La meraviglia delle vite dedicate al Signore – e quindi al prossimo – di persone consacrate, come suor Emmanuel e suor Cornelia, ma anche di uomini e donne laici, padri e madri, come i fondatori della Comunità Sollievo di Yahweh (http://www.missioniba.it/lacomunita), che vendono tutto quello che hanno e Lo seguono. Partono dall’Italia con due tende ed un Wc chimico e dopo due anni si ritrovano a guidare un centro di carità ai bisognosi riconosciuto a livello statale e capace di sfamare migliaia di persone. Mentre li ascolti raccontare la loro esperienza non puoi fare a meno di pensare che chi si aspetta “segni” – apparizioni, il Sole che gira, la statua che lacrima – dovrebbe riconoscere in questa umanità “trasfigurata” dall’Amore di Dio e per Dio le prime prove della presenza di Quello che cerca.
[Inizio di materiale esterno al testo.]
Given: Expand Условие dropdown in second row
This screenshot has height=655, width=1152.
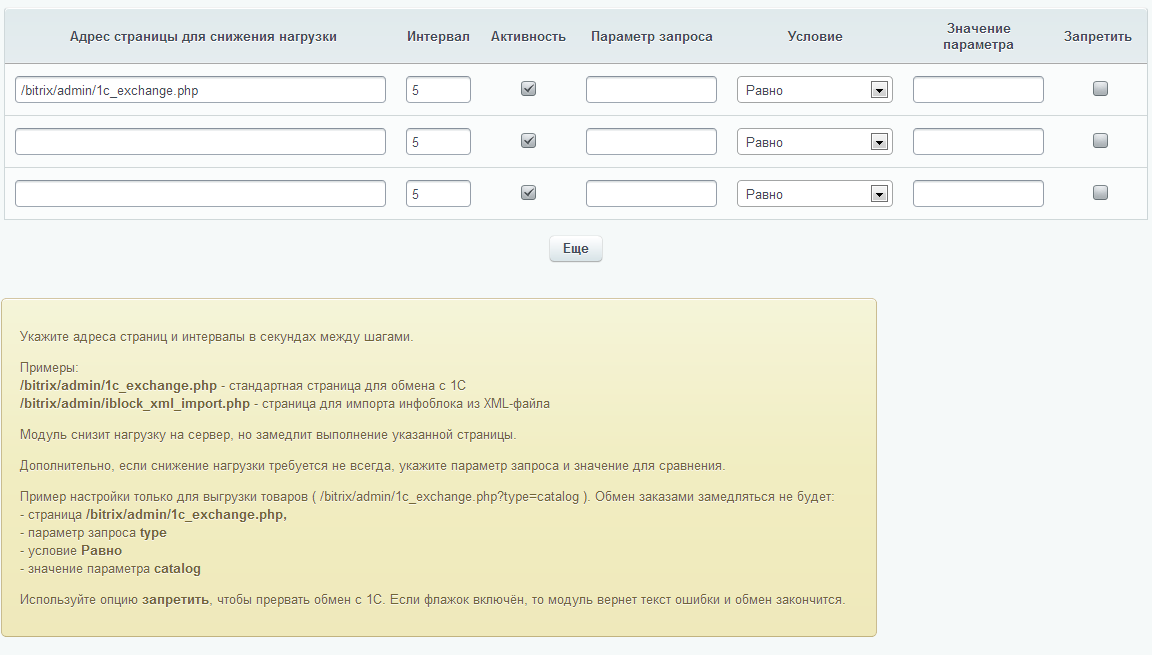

Molto gustosa si è rivelata anche la “fisicità” di certi gesti: recarsi a piedi alla collina delle apparizioni, laddove i veggenti videro per la prima volta e molte altre ancora la Madonna, raccogliersi in preghiera in ginocchio davanti alla statua che raffigura la nostra Madre; scalare il Krizevac, il monte dove nel 1933 i cittadini di Medugorje salirono per costruire la croce che ancor oggi è lì a ricordarci Chi e come ci ha salvato, arrivare lassù sudati e col fiatone e ancora ringraziare e offrire quella tua fatica per un’intenzione particolare. Sono gesti – questi descritti, come molti altri – che aiutano a riscoprire che anche il corpo chiede una disposizione particolare per la preghiera: la fatica, la ricerca del silenzio, il camminare verso, aiutano ad assumere il giusto atteggiamento spirituale.

Ultima, importante, corda pizzicata a Medugorje è quella della famiglia come fiamma che alimenta la Fede. A più riprese, diverse testimonianze ci hanno ricordato che la famiglia è la prima “comunità di preghiera”, dove far posto a Gesù e Sua Madre. Un’iniezione di coraggio e determinazione non da poco, per chi ogni giorno si trova a dover lottare con i ritmi serrati che lavoro, doveri matrimoniali e di genitore impongono. Dare il giusto peso, e quindi il giusto tempo e il giusto spazio, alle cose, è la strada verso un miglior rapporto con il Signore, Che esige attenzione.

Certo, in conclusione i più scettici e i maliziosi potrebbero chiedere: Medugorje ti ha cambiato la vita, sì o no? E aggiungere: molte delle cose che abbiamo sentito, le sappiamo trovare da soli, senza scomodarsi per andare in Bosnia. Ma se si crede che quanto elencato sia un buon distillato di vita cristiana, il fatto che a Medugorje si possa trovarlo rappresenta già uno di quei frutti da cui si può far discendere il giudizio sull’albero. E se dovessi rispondere alla prima domanda, potrei dire che il pellegrinaggio a Medugorje lascia il segno: si può continuare a cadere, ma aver vissuto quei giorni “diversi” è un buon ricordo e sostegno per ripartire.